→ EXERCISE TASKS:
A. In the passage on U.S. partnerships with India and Indonesia, what new dialogue did the Obama administration use to support India's Look East efforts?
B. Pick up the passage on U.S. partnerships with India and Indonesia right after its final sentence.

→ QUOTED TEXT:
start
President Obama told the Indian parliament last year that the
relationship between India and America will be one of the defining
partnerships of the 21st century, rooted in common values and interests.
There are still obstacles to overcome and questions to answer on both
sides, but the United States is making a strategic bet on India's future
-- that India's greater role on the world stage will enhance peace and
security, that opening India's markets to the world will pave the way to
greater regional and global prosperity, that Indian advances in science
and technology will improve lives and advance human knowledge
everywhere, and that India's vibrant, pluralistic democracy will produce
measurable results and improvements for its citizens and inspire others
to follow a similar path of openness and tolerance. So the Obama
administration has expanded our bilateral partnership; actively
supported India's Look East efforts, including through a new trilateral
dialogue with India and Japan; and outlined a new vision for a more
economically integrated and politically stable South and Central Asia,
with India as a linchpin.
We are also forging a new partnership with Indonesia, the world's
third-largest democracy, the world's most populous Muslim nation, and a
member of the G-20. We have resumed joint training of Indonesian special
forces units and signed a number of agreements on health, educational
exchanges, science and technology, and defense. And this year, at the
invitation of the Indonesian government, President Obama will inaugurate
American participation in the East Asia Summit. But there is still some
distance to travel -- we have to work together to overcome bureaucratic
impediments, lingering historical suspicions, and some gaps in
understanding each other's perspectives and interests.
end
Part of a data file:
start
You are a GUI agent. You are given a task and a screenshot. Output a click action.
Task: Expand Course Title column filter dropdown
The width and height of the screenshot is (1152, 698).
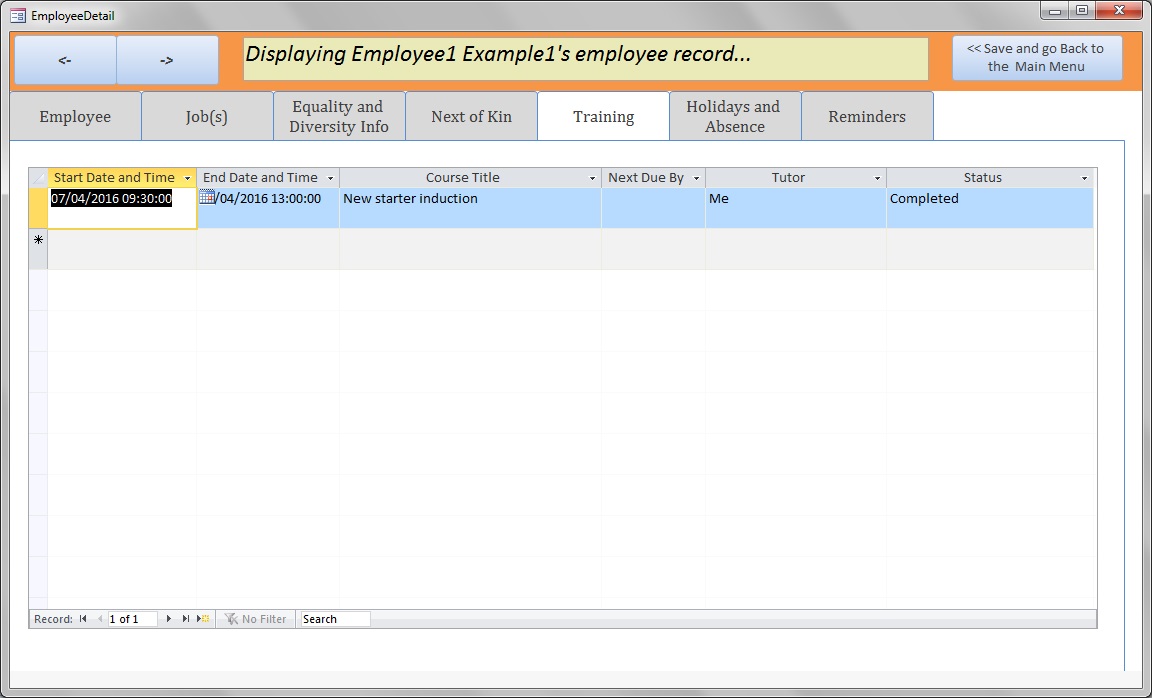[x=592, y=178]
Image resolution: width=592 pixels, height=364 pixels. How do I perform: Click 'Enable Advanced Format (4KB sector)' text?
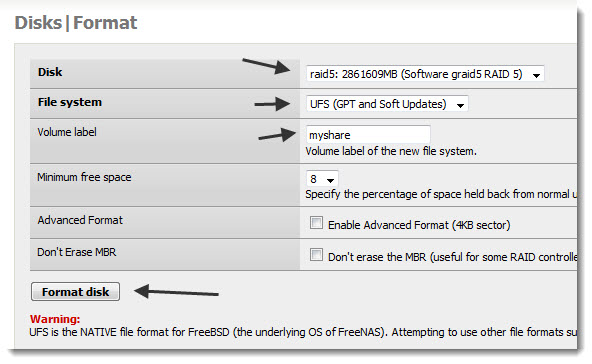tap(419, 225)
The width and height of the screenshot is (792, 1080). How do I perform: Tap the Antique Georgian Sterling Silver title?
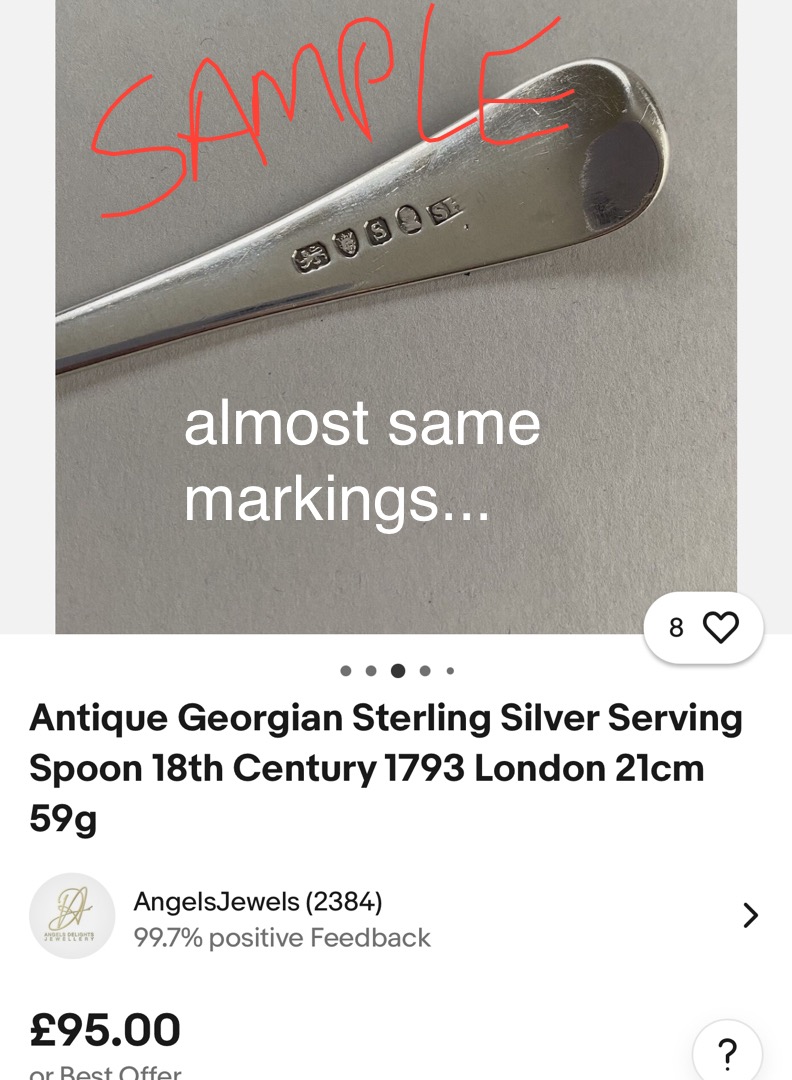pos(386,768)

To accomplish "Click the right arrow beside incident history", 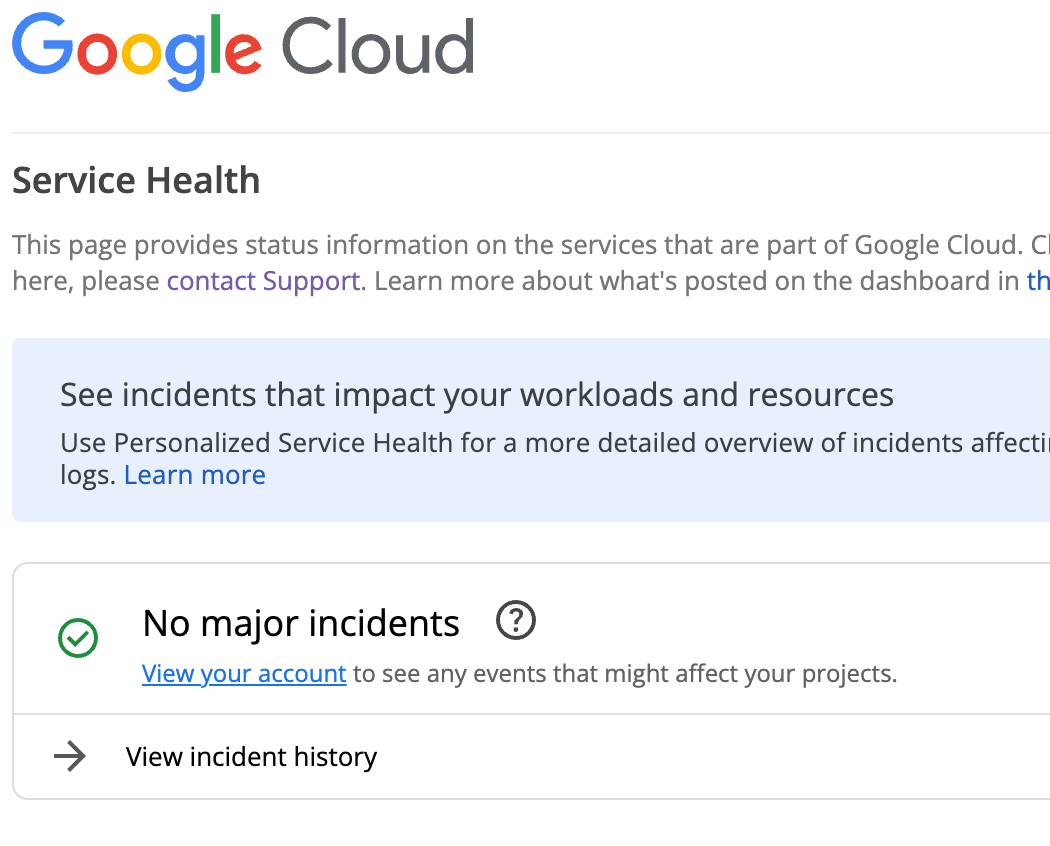I will point(70,757).
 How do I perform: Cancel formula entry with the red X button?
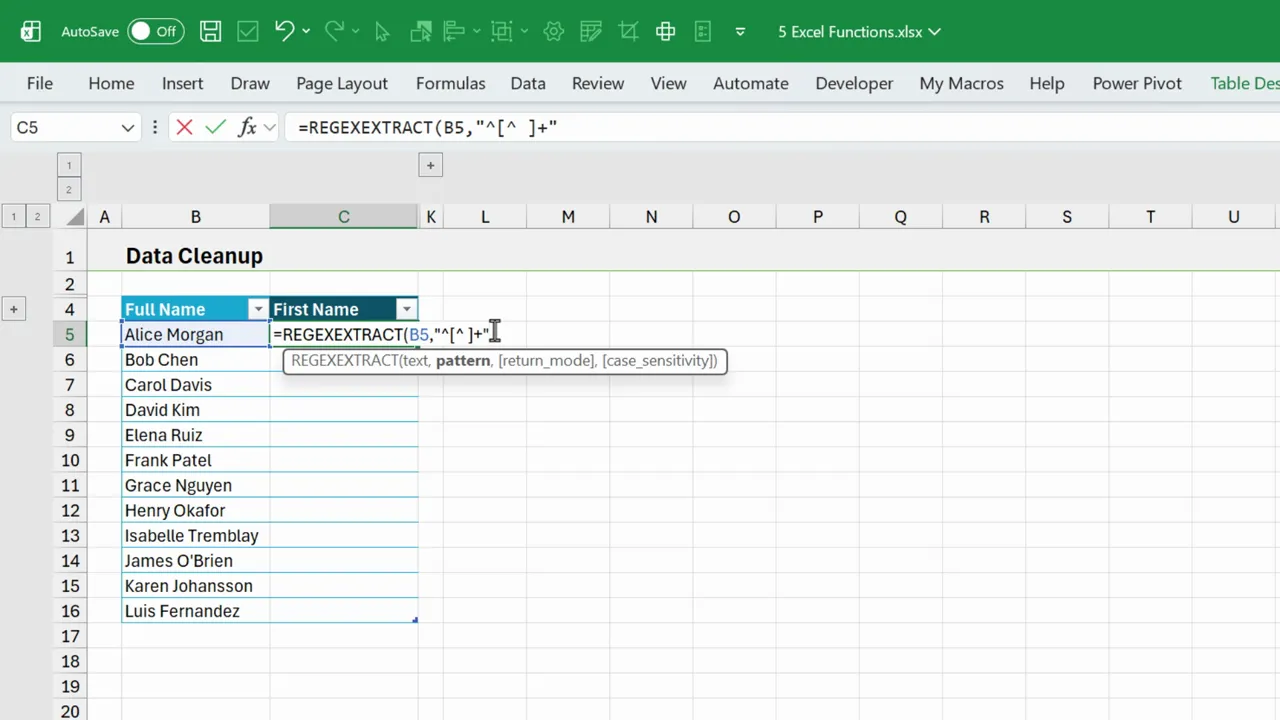pos(183,127)
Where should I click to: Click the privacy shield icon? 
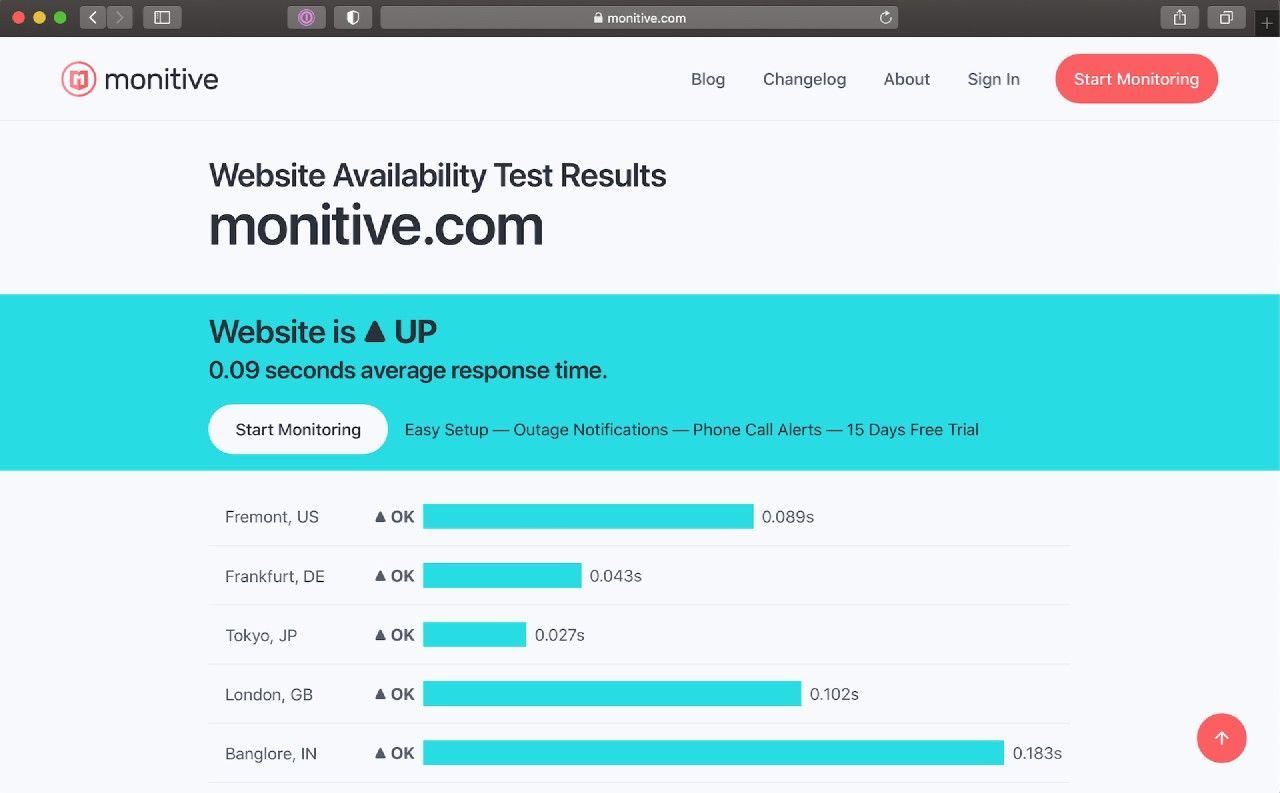click(x=352, y=17)
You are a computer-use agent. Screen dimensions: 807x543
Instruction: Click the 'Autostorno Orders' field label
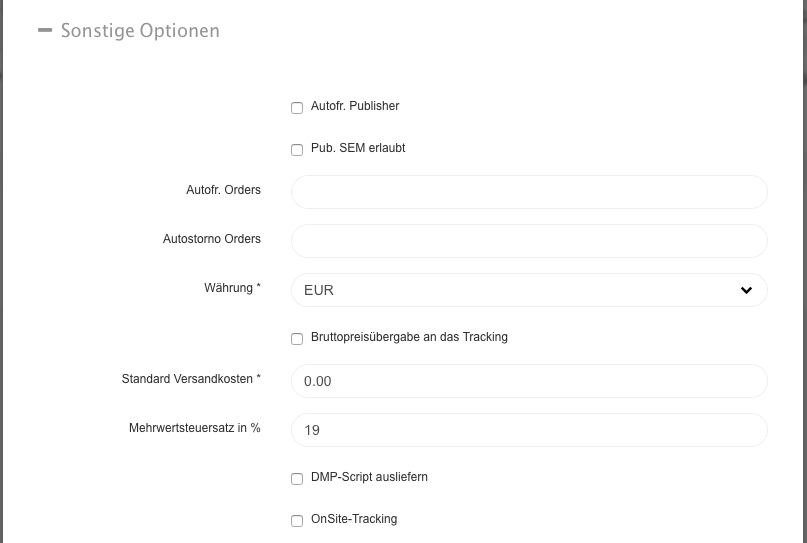(x=212, y=239)
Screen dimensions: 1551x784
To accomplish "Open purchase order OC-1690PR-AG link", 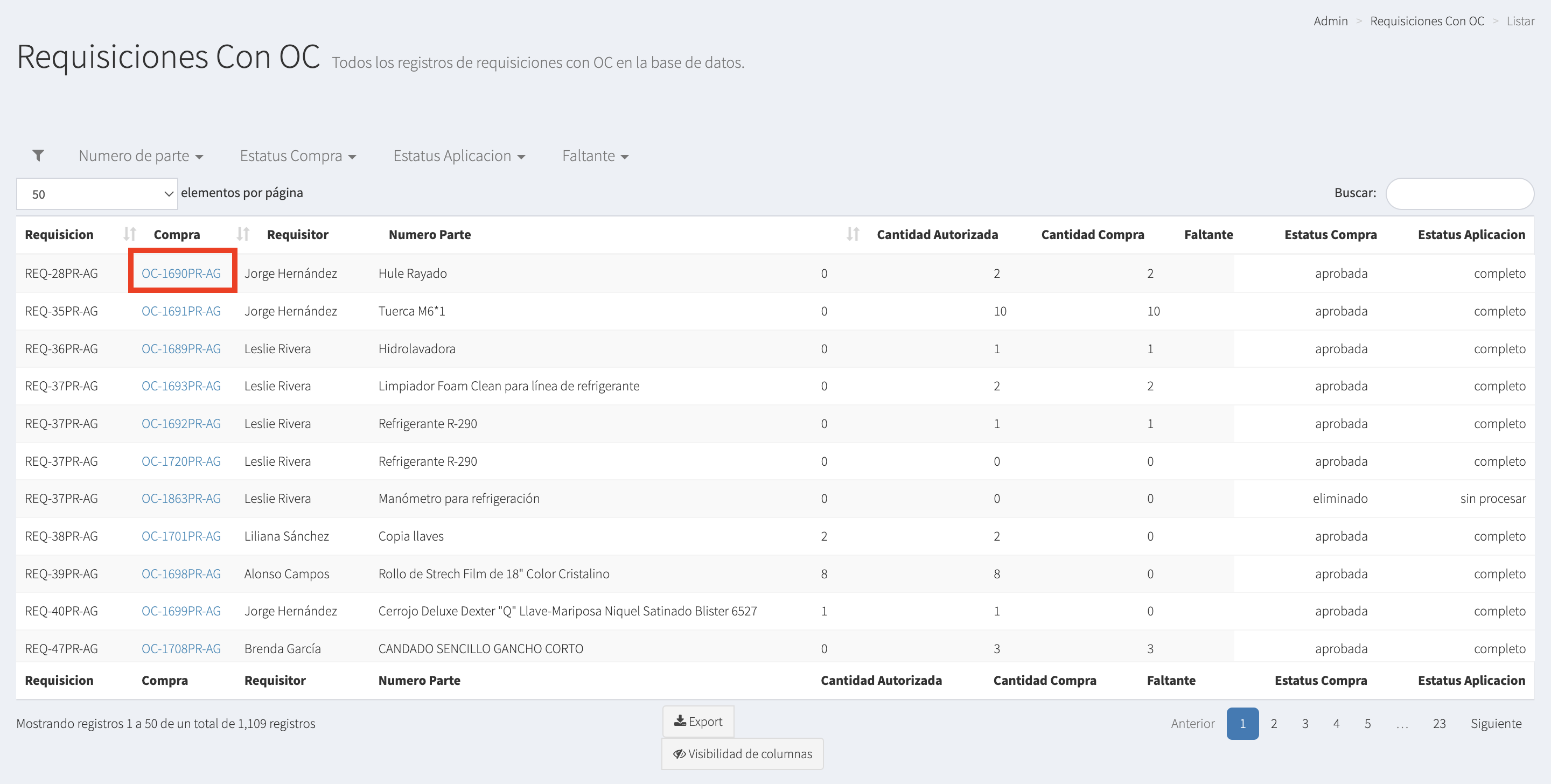I will (180, 274).
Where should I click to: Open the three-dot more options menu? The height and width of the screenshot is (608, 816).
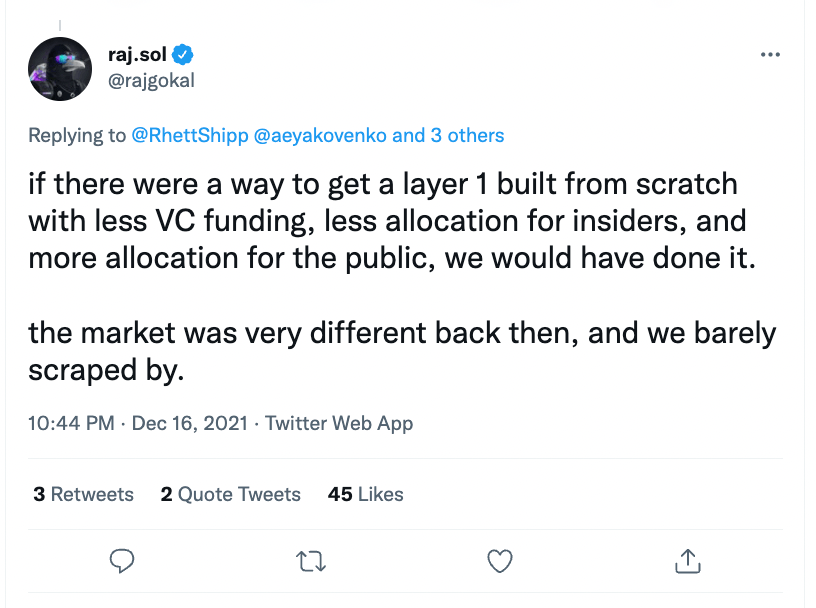coord(769,54)
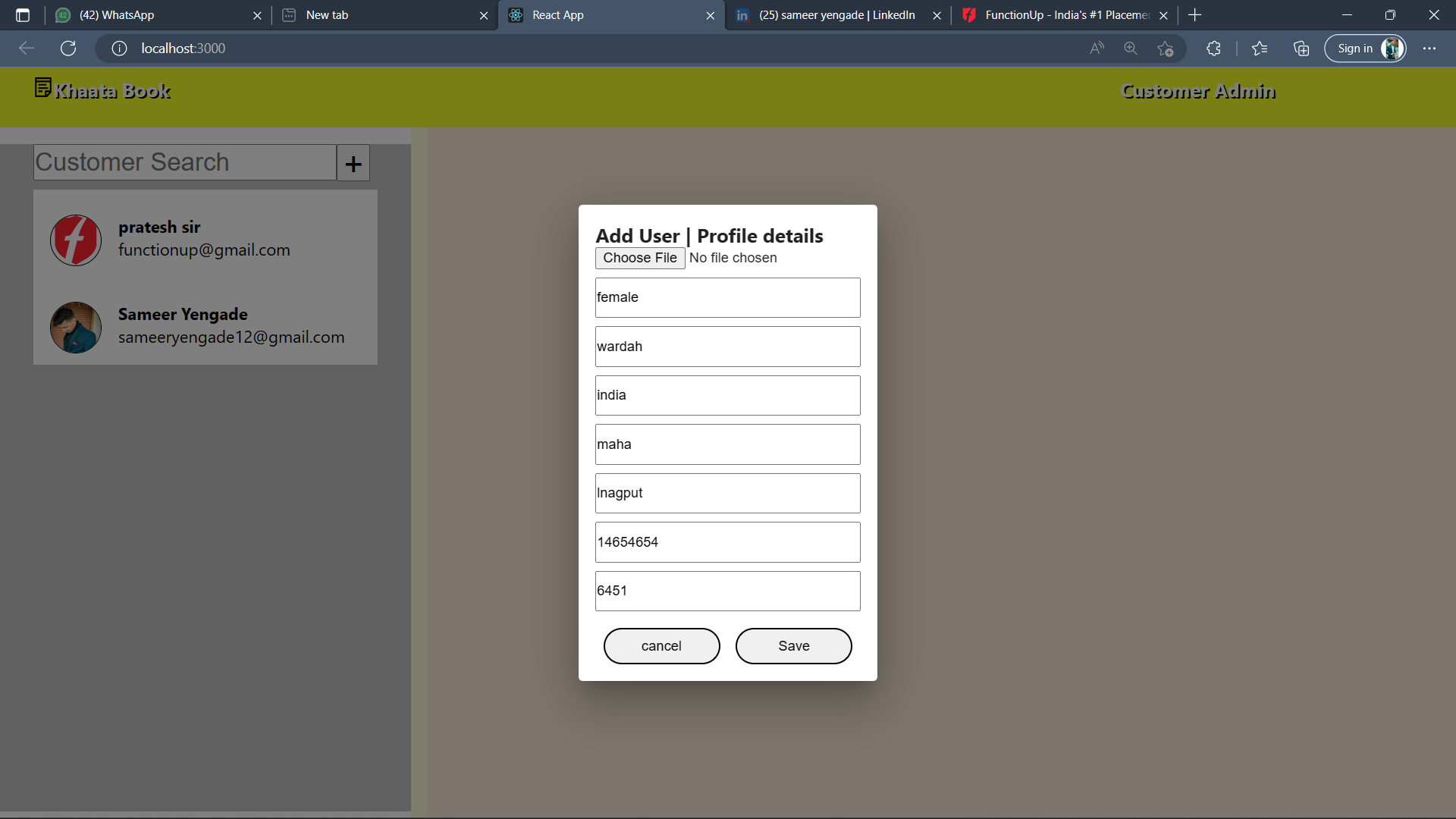Click the browser back navigation icon
Screen dimensions: 1456x819
pos(27,48)
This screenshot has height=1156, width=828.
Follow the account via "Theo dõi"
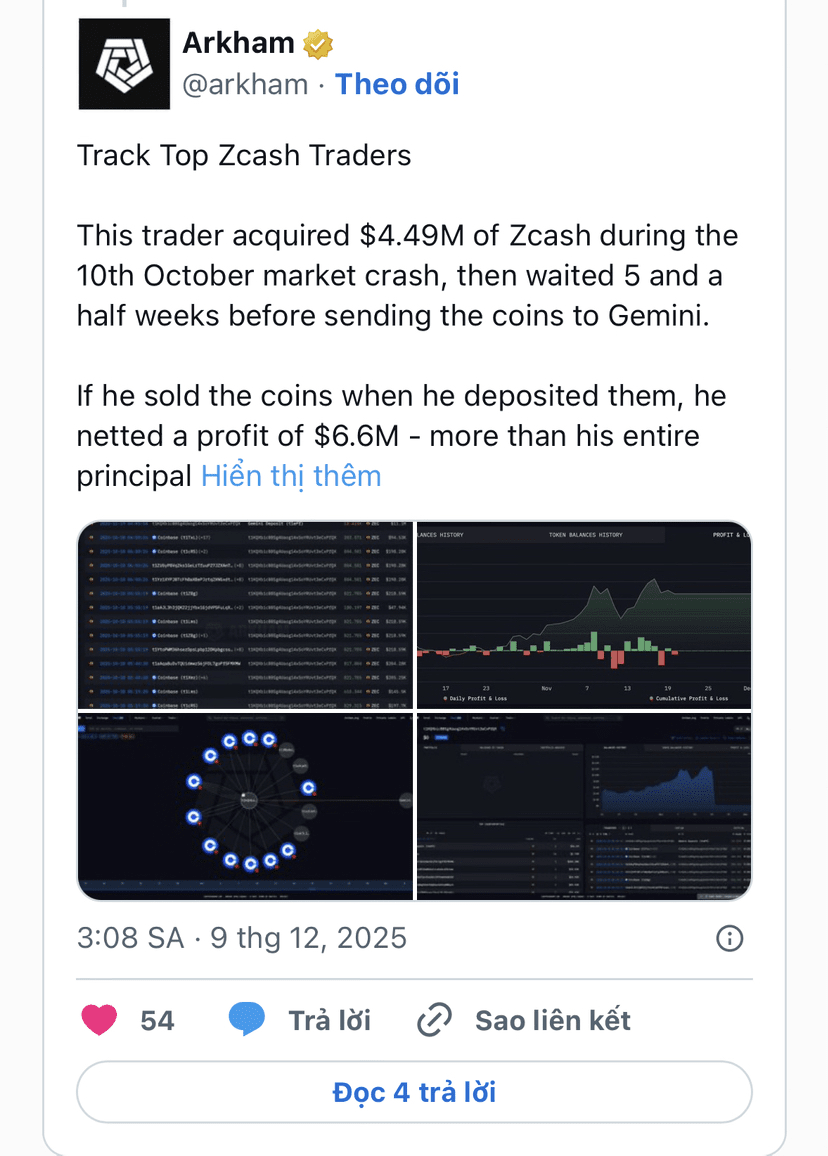(x=397, y=84)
end
→ REPLIES:
A. A new trilateral dialogue with India and Japan.

B.
EVEN AS WE strengthen these bilateral relationships, we have emphasized
the importance of multilateral cooperation, for we believe that
addressing complex transnational challenges of the sort now faced by
Asia requires a set of institutions capable of mustering collective
action. And a more robust and coherent regional architecture in Asia
would reinforce the system of rules and responsibilities, from
protecting intellectual property to ensuring freedom of navigation, that
form the basis of an effective international order. In multilateral
settings, responsible behavior is rewarded with legitimacy and respect,
and we can work together to hold accountable those who undermine peace,
stability, and prosperity.
So the United States has moved to fully engage the region's multilateral
institutions, such as the Association of Southeast Asian Nations
(ASEAN) and the Asia-Pacific Economic Cooperation (APEC) forum, mindful
that our work with regional institutions supplements and does not
supplant our bilateral ties. There is a demand from the region that
America play an active role in the agenda-setting of these institutions
-- and it is in our interests as well that they be effective and
responsive.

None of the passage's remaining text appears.